SSRN Id3575469
SSRN Id3575469
SSRN Id3575469
Mahesh K. Singh
1 Introduction
Estimating the motion and pose of a mobile robot through visual information is
one of the critical problems in machine vision and have been an agile research
domain from several years. It has a wide scope of applications ranging from
accurate robot navigation, surveillance to augmented reality, real-time manipulation,
etc. Number of different tracking methods have been used to determine
the pose estimations, e.g. vision, acoustic, infrared, ultrasonic wave, and radar,
etc. This paper discusses about the vision-based tracking of the robotic system.
Controlling a motion of robot needs the continuous determination of the position
and orientation (pose) in each image in a real-time sequences (video) [3].
In the literature, many works on tracking of a mobile robot using 2D/3D
visual information has been studied. Strelow et al. [17] have used a panoramic
vision system for determining the trajectory of a six degree-of- freedoms (DoFs)
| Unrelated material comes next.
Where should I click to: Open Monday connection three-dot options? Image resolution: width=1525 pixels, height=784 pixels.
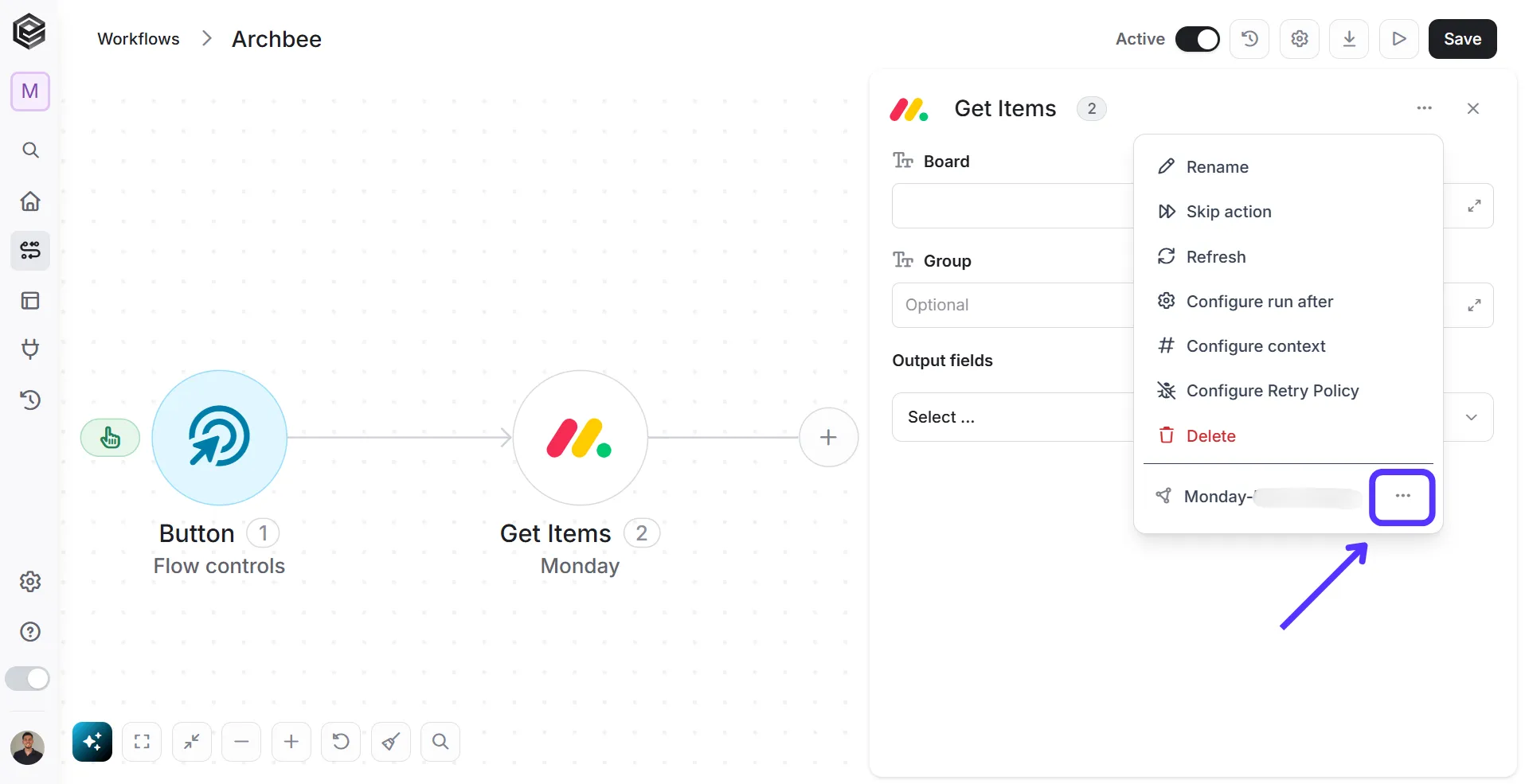pyautogui.click(x=1402, y=496)
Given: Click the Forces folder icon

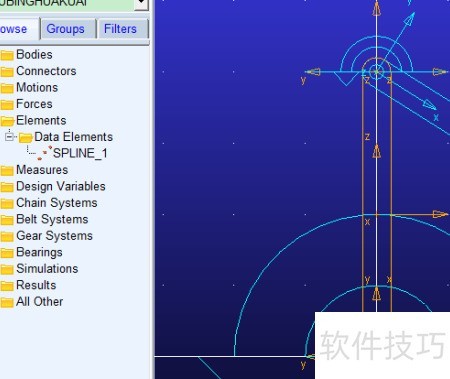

robotic platform. Cozman et al. [1] have presented a novel method for reliable
position estimation of a Viper system in a natural environment. Stephen et
al. [12] have determined the localization of planetary rover using a stereo camera and
SIFT features as the landmarks. Hartmut et al. [18] have presented an
automatic robotic system for gaging and digitalization of 3D indoor scenes using
a 3D laser range finder. Lamon et al. [9] have presented 3D position tracking
method of a mobile robot in rough terrain using 3D Odometry. Later, Lemon [8] has
done the comprehensive study of 3D pose tracking methods. Saudi et al. [10]
have described 3D vision-based system for localization of a mobile robot in the
natural terrain. They have obtained the 3D data from passive stereo technique
and track the robot using the Binary Corner Detector (BCD) algorithm. Sheshadri et
al. [13] have presented the precise localization of the mobile rover by
registration of scene data using image correlation technique. Indrazno et al. [16]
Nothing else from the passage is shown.